Como el tiempo perdido: “Hallelujah”. Calma de Mar, así se llama el pueblo al que me fui a vivir. Una pequeña pedanía al norte del Mediterráneo. Ubicada en la roca, casi dentro del mar. Con cero turismo por no tener nada que ver. Y con cero juventud por no tener nada que mirar.
Sus mayores viven ajenos al resto, cuidando algunos pocos huertos. Soy coaching personal, pero ahora y por fin lo soy online. Mi sueño acaba de empezar. Puedo trabajar desde casa y aprovechar este sosiego para estudiar en profundidad y con más lucidez todos los casos.
Y por qué no, empezar a cuidarme también. Lejos de la ciudad, allí donde las almas se amontonan como ceros y unos en una cola infinita de gente, casi mendigando amor. Donde el humo campa a sus anchas y los restaurantes y comercios venden alegremente su mercancía en serie. Aquí no hay eso, porque no hay nada. Ni carteles luminosos, ni ofertas de color rosa. Solo su arañazo en la pierna, el meneo de su coleta, el chirriar de la bici que la lleva y la trae.
Vive en el ático de enfrente, a unos 200 metros aéreos del mío. A veces me dan ganas de tirar una cuerda de terraza a terraza y empezar a practicar el funambulismo. Hablo de la chica del súper, la Superwoman, como yo le llamo. Todo esto me distrae de mi tarea diaria de coaching.
Responder mails y planificar la vida de otros tantos que han perdido la fe o sus inseguridades les han traicionado aún siendo cerebros y corazones francamente brillantes. Después de las ocho salgo a correr y subo hasta el faro. Blanco de cal y repleto de macetas.
Es como un santuario, siempre impoluto, siempre solitario. Allí donde huele a primavera, me quedo mirando la línea del horizonte, y veo los barcos y los globos. Pienso en todo lo que he dejado atrás. Un vago amor. La catedral que construí para nadie. Y los domingos en familia. Después despierto y me digo, no es tiempo para lamentaciones, y sí para mí.

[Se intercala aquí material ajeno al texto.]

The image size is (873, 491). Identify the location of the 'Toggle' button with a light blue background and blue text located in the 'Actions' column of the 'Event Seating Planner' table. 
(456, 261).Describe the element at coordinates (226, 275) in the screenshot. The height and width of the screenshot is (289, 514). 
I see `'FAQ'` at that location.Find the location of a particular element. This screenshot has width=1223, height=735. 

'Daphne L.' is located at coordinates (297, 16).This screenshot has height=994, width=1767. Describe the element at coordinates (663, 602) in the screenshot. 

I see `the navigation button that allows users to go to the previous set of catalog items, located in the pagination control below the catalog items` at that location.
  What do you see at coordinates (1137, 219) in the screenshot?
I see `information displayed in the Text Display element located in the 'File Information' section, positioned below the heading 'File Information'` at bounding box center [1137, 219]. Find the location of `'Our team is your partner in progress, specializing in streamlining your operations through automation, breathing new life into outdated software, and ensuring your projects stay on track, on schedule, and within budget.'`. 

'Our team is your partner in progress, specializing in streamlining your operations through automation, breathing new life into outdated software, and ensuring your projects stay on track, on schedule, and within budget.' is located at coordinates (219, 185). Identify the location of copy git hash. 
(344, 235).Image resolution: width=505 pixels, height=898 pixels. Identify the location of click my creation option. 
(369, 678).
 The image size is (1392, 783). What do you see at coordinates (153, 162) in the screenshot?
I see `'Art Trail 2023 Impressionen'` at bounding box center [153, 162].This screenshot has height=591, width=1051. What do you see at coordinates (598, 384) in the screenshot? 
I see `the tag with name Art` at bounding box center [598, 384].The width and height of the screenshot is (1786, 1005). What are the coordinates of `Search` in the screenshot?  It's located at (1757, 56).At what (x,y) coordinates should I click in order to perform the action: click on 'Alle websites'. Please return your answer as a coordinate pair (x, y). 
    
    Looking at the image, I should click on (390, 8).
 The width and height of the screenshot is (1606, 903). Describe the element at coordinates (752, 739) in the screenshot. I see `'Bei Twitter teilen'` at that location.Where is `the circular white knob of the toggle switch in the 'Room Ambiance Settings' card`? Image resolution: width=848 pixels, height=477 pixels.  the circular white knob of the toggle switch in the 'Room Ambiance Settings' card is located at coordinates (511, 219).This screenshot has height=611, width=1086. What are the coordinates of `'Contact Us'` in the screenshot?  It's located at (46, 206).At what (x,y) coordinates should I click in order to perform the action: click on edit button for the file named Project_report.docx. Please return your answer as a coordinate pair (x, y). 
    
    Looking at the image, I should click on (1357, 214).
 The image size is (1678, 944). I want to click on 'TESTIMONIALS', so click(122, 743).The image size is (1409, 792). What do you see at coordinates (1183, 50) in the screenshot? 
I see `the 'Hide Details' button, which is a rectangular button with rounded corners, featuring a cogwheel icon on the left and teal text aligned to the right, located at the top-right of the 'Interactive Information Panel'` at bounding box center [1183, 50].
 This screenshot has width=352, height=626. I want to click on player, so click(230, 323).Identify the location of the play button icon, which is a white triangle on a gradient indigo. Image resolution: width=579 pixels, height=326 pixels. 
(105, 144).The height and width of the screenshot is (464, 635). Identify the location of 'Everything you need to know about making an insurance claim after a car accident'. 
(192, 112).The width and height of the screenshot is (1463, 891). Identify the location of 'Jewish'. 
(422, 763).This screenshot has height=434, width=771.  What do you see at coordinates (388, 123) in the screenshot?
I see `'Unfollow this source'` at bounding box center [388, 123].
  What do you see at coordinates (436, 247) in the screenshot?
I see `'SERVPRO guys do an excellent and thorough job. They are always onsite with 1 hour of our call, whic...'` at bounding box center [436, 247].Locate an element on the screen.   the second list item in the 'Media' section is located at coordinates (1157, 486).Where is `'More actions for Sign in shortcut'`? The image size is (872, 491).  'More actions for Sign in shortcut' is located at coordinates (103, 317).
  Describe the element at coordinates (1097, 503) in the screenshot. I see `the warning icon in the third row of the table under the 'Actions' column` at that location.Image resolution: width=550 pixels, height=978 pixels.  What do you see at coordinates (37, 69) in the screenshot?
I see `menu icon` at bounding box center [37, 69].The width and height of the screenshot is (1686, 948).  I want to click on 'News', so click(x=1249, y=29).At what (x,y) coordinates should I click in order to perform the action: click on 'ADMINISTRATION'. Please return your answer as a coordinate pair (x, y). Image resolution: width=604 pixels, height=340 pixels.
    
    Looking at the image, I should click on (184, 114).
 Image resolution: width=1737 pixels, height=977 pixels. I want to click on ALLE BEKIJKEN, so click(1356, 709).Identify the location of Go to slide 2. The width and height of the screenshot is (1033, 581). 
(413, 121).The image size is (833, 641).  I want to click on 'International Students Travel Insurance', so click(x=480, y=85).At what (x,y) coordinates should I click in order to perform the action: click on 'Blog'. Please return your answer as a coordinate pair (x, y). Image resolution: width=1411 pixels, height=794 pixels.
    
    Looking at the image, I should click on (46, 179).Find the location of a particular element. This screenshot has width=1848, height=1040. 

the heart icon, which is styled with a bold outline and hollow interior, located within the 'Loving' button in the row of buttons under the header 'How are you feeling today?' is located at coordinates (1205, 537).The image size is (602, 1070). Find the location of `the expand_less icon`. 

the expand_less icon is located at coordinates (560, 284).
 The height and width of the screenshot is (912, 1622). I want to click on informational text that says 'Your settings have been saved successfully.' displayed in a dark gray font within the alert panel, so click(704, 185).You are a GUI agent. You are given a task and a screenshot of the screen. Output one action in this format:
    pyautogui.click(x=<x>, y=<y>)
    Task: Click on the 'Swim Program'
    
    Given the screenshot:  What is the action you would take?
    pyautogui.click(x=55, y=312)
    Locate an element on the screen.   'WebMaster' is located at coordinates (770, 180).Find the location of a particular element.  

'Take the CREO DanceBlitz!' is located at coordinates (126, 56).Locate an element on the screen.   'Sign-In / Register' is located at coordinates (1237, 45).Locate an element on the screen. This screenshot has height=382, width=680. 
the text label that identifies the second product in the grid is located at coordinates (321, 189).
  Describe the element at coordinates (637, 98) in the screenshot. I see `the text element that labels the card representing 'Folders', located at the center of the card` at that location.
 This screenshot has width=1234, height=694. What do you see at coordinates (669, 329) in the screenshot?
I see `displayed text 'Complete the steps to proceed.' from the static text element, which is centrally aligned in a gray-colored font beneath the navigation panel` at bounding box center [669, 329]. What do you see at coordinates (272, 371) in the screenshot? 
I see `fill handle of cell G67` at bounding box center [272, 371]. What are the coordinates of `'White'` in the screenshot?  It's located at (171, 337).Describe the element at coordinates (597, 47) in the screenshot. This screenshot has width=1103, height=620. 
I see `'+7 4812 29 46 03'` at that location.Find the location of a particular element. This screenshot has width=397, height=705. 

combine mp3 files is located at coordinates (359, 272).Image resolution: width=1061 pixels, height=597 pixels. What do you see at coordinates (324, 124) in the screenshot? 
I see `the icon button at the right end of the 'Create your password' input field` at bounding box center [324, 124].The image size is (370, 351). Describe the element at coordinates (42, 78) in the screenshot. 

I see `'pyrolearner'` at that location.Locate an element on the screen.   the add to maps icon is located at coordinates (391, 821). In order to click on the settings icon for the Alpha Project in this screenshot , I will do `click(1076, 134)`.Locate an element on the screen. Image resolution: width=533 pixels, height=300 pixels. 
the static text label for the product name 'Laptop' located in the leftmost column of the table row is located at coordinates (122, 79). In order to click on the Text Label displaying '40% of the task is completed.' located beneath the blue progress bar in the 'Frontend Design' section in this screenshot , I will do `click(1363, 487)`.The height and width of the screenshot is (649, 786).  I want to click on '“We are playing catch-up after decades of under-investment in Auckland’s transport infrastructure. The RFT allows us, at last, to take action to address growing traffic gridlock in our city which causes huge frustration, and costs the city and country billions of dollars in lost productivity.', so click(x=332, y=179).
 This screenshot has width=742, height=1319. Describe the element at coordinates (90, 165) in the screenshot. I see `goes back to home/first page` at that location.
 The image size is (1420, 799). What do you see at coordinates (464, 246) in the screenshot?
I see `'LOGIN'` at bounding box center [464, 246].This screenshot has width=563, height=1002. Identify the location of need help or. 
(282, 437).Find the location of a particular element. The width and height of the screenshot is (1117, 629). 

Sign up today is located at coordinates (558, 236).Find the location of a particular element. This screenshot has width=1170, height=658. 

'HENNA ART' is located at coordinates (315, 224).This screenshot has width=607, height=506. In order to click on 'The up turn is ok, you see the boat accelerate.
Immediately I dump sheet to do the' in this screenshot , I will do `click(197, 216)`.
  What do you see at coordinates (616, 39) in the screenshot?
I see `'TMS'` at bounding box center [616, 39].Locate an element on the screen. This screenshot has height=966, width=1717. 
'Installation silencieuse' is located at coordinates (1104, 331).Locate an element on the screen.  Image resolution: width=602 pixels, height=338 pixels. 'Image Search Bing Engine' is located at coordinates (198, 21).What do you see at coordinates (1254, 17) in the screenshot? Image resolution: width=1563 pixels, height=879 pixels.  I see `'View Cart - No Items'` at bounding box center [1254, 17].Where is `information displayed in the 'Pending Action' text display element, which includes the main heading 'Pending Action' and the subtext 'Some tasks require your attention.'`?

Aquella tarde el sol buscaba la sombra y los barcos y globos la quietud. Se escuchaba el mar rumiante y la brisa quemaba. Yo, en pantalón corto y el portátil ahí, ardiendo. No pasaba nada más que lo que cuento. De repente, me fijo, es ella, haciendo fotos a los gatos de su terraza.
Ensimismado contemplo la escena con los codos clavados en la mesa y sujetando mi barbilla con las manos. Y me doy cuenta de que mi rutina, mi pasado, mi futuro y el mundo no importan. He llegado hasta aquí por algo. Para que este cielo caliente me acoja y ese mar se haga escuchar.
Y que al mirar mis pies descalzos recuerde lo vivo que estoy. Que cada latido cuente como una vida entera. La escena con gatos es tan vibrante que necesito pertenecer a ella. Entrar, y de alguna forma conseguir que Superwoman se fije en mí de una vez. No puedo seguir siendo un online, necesito contacto real, físico.
Sin pensarlo y antes de que desaparezca saco unos viejos altavoces a la terraza y busco esa canción que alguien me mostró una vez y nunca olvido. ¿Cómo se llama? ¿De quién era? Ah sí, la encontré. Hallelujah de Jeff Buckley. Doy al play y subo poco a poco el volumen.
Venga, mira hacia aquí. Gírate Superwoman, por favor, estoy enfrente tuyo. Mágicamente la música inunda el espacio, como transformada en distorsionadas ondas de gasóleo, que al fin me dejan entrever como se gira buscando el origen de tan bendita melodía. Seguro que la conoce, o no, no sé. Da igual, me ha visto. Me sonríe y alza su mano para saludarme, sujetando con la otra su sombrero de paja.
“Hallelujah”. Como el tiempo perdido por Roberson Rey.